I propose that mind-brain identity theory may offer an answer to this difficult question. There are two main versions of identity theory: type and token identity. A sample type identical property is to identify “Being in pain” (X) with “Being the operation of the nervous-endocrine-immune mechanism” (Y) (i.e., X iff Y) (Chapman et al. 2008; van Rysewyk, 2013). For any person in pain the nervous-endocrine-immune mechanism (NEIM) must be active, and when NEIM is active in a person, he or she is in pain. Thus, type identity theory strongly limits the pattern of covariation across persons. According to token identity theory, for a person in mental state X at time t, X is identical to some neurophysiological state Y. However, in the same person at time t1, the same mental state X may be identical to a different neurophysiological state Y2. Token identity theory doesn’t limit the pattern of covariation across persons; it only claims that, at any given time, some mind-brain identity must be true.

In response to the topic question, I propose a hybrid version of identity theory – ‘type-token mind-brain identity theory’. Accordingly, for every person, there is a type identity between a mental state X and some neurophysiological state Y. So, when I am in pain, I am in NEIM state Y (and vice versa), but this NEIM state Y may be quite different across persons. Type-token identity theory therefore proposes a type identity model at the level of every person (i.e., it may vary across persons). A type-token identity theory implies that group-level type identities (i.e., type-type) cannot fully explain the pattern of covariation in pain responses across persons. Measuring changes of a pattern of psychological and neurophysiological indicators over time may then support a unidimensional model of chronic pain for each pain patient. Thus, being in chronic pain for me is identical with a specific pattern of NEIM activity (Chapman et al. 2008; van Rysewyk, 2013), but for a different patient, the same state of pain may be identical to a different pattern of NEIM activity. In preventing and alleviating chronic pain, it is therefore essential to best fit the intervention to the type-token pain identity profile of the patient.

References

Bates, M. S., Edwards, W. T., & Anderson, K. O. (1993). Ethnocultural influences on variation in chronic pain perception. Pain, 52(1), 101-112.

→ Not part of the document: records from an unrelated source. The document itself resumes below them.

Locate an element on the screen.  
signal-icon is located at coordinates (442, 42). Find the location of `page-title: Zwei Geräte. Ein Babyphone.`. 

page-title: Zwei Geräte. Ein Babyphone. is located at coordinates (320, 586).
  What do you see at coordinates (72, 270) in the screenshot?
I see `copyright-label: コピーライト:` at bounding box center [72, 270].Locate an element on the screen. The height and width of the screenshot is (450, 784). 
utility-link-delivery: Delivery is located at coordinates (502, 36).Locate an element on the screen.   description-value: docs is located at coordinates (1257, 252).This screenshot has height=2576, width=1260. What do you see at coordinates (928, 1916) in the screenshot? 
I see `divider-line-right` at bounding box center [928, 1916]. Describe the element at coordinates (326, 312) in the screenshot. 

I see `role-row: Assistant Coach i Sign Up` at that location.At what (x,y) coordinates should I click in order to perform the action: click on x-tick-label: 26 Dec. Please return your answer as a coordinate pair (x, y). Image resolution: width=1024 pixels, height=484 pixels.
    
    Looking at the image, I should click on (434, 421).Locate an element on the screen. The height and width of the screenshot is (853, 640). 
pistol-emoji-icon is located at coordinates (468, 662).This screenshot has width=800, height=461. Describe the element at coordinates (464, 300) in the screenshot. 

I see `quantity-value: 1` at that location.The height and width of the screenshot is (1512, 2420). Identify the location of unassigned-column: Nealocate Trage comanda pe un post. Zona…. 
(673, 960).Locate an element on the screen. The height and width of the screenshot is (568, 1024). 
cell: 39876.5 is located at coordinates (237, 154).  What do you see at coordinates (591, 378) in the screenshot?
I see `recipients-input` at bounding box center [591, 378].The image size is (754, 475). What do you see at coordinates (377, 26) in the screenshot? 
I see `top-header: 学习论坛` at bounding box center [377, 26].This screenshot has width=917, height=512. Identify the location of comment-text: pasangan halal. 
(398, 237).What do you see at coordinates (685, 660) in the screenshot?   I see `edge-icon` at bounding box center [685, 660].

Chapman, C. R., Tuckett, R. P., & Song, C. W. (2008). Pain and stress in a systems perspective: reciprocal neural, endocrine, and immune interactions. Journal of Pain 9: 122-145.

Cherkin, D. C., Deyo, R. A., Wheeler, K., & Ciol, M. A. (1994). Physician variation in diagnostic testing for low back pain. Who you see is what you get. Arthritis & Rheumatism, 37(1), 15-22.

Jensen, M. P., Karoly, P., & Braver, S. (1986). The measurement of clinical pain intensity: a comparison of six methods. Pain, 27(1), 117-126.

Unruh, A. M. (1996). Gender variations in clinical pain experience. Pain, 65(2), 123-167.

van Rysewyk, S. (2013). Pain is Mechanism. Unpublished PhD Thesis. University of Tasmania.

Wormslev, M., Juul, A. M., Marques, B., Minck, H., Bentzen, L., & Hansen, T. M. (1994). Clinical examination of pelvic insufficiency during pregnancy: an evaluation of the interobserver variation, the relation between clinical signs and pain and the relation between clinical signs and physical disability. Scandinavian journal of rheumatology, 23(2), 96-102.